The Federal Reserve is expected to announce a quarter percentage point increase in interest rates at the conclusion of its two-day meeting on Wednesday. However, what investors are really interested in is how the central bank will proceed from here. The markets are anticipating a “dovish” Fed that will halt rate hikes and start cutting later this year. However, Goldman Sachs predicts that economic and market crosscurrents will lead to a policy pivot this week. The Fed’s decision may be influenced by stubbornly high prices, which could result in a tightening of monetary policy. For investors, the important factor is how the Fed conveys the potential for a pause in rate hikes while still leaving the option open to tighten further if needed to fight inflation.
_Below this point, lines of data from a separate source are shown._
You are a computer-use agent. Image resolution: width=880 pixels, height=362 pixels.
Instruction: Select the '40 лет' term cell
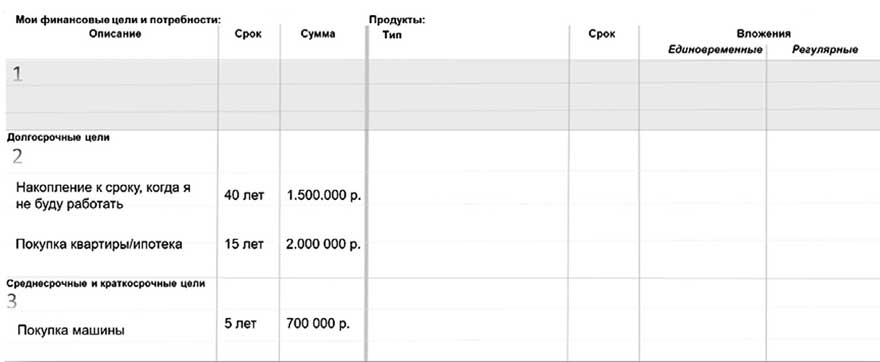pos(244,195)
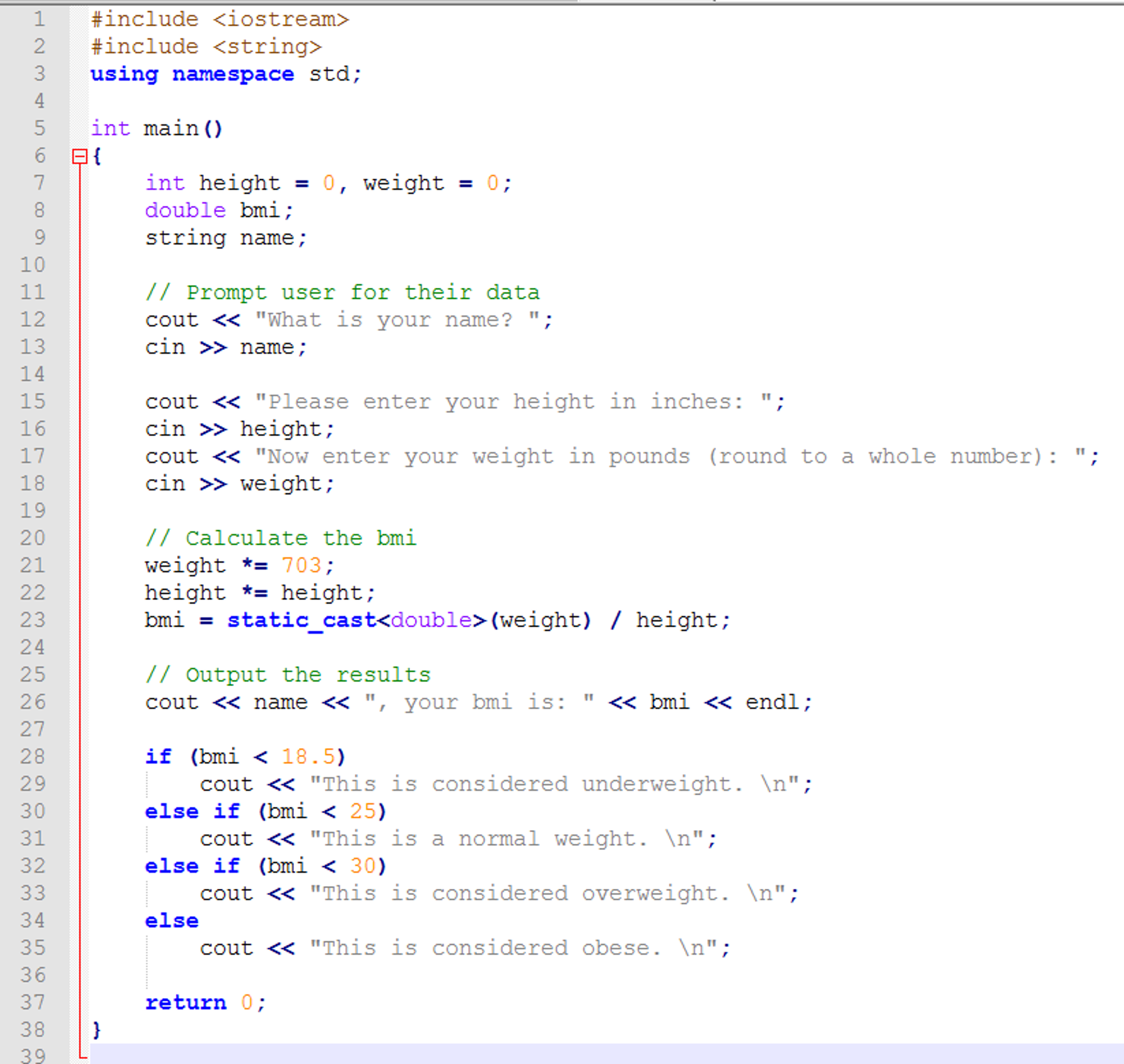Click the else keyword on line 34
Image resolution: width=1124 pixels, height=1064 pixels.
pyautogui.click(x=171, y=921)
Inflation has been at the forefront of the Fed’s thinking. Recent indicators suggest a softening but still above the Fed’s 2% target. The “trimmed mean” for personal consumption expenditures compiled by the Dallas Fed shows annual inflation around 4.7% in March, little changed since August 2022 and up from a 3.9% pace in March 2022. The consumer price index was at 5% in March, compared to 8.5% a year ago.
Chairman Jerome Powell and his colleagues will consider multiple factors when determining monetary policy. While the expected interest rate hike is certain, the Fed’s communication of its future policy is what investors are really interested in. The markets will be looking for signals on whether the Fed will continue to hike rates or pause, and how it plans to combat inflation in the long term.